*** Source data ***
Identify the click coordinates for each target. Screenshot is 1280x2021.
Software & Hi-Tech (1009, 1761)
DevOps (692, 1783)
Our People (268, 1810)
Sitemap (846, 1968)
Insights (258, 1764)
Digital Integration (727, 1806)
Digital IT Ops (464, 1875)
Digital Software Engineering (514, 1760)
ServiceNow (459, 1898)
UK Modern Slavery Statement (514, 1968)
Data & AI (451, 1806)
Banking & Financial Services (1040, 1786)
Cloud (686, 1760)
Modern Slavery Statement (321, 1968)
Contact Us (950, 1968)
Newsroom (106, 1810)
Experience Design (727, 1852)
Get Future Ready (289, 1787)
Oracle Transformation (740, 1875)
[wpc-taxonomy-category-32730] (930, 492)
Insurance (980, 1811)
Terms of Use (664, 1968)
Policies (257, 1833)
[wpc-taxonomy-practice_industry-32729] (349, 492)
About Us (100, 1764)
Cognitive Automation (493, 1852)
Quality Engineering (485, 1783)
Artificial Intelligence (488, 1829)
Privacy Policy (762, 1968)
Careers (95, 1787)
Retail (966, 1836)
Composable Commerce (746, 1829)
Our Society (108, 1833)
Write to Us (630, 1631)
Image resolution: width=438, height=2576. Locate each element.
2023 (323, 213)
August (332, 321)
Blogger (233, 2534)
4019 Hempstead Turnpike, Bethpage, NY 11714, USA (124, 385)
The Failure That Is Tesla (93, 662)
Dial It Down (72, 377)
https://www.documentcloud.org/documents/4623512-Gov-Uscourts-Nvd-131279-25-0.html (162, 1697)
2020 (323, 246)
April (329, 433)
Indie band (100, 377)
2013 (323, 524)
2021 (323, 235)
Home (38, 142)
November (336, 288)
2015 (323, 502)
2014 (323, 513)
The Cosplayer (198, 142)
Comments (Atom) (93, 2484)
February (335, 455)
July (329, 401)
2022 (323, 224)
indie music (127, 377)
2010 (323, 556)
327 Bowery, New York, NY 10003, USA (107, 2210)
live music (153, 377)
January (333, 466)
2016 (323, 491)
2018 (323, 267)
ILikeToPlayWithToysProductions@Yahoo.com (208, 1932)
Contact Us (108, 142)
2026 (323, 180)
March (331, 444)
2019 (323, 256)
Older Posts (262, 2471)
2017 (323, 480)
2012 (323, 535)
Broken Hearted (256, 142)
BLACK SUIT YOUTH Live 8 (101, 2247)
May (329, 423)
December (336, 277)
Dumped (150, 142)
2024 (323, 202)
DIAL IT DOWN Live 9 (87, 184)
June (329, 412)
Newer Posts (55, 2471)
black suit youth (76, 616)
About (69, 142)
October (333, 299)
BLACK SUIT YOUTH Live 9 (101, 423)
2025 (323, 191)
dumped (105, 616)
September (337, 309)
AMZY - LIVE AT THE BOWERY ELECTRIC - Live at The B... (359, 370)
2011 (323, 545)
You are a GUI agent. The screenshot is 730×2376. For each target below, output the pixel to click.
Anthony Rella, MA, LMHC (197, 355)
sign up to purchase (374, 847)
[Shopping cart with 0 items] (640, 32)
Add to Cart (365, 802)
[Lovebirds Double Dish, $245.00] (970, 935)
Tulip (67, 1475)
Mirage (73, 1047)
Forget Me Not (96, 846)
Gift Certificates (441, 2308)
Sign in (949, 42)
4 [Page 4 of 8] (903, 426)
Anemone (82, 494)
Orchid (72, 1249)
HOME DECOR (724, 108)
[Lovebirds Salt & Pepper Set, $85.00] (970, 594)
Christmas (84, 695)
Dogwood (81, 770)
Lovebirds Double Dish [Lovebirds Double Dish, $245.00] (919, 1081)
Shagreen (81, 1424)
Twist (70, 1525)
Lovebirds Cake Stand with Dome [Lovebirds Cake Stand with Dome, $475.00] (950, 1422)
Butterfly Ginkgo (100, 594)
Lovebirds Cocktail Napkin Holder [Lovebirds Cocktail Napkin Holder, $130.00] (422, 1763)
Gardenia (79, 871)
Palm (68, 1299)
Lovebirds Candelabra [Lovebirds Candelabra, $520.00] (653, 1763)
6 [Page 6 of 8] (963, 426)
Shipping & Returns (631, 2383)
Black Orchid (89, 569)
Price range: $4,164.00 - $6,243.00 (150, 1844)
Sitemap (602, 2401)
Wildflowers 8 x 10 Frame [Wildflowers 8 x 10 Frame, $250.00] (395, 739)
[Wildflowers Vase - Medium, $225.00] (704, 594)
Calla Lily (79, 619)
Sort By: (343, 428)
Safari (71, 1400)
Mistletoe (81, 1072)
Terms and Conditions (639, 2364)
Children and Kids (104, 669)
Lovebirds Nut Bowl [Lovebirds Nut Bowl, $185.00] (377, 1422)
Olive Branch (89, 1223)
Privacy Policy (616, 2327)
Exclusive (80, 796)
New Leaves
***
Extract the rows above word for word, starting at the row that contains "About (69, 142)" and ending at the row that contains "Add to Cart (365, 802)", with both of those rows included.

About (69, 142)
October (333, 299)
BLACK SUIT YOUTH Live 9 (101, 423)
2025 (323, 191)
dumped (105, 616)
September (337, 309)
AMZY - LIVE AT THE BOWERY ELECTRIC - Live at The B... (359, 370)
2011 (323, 545)
You are a GUI agent. The screenshot is 730×2376. For each target below, output the pixel to click.
Anthony Rella, MA, LMHC (197, 355)
sign up to purchase (374, 847)
[Shopping cart with 0 items] (640, 32)
Add to Cart (365, 802)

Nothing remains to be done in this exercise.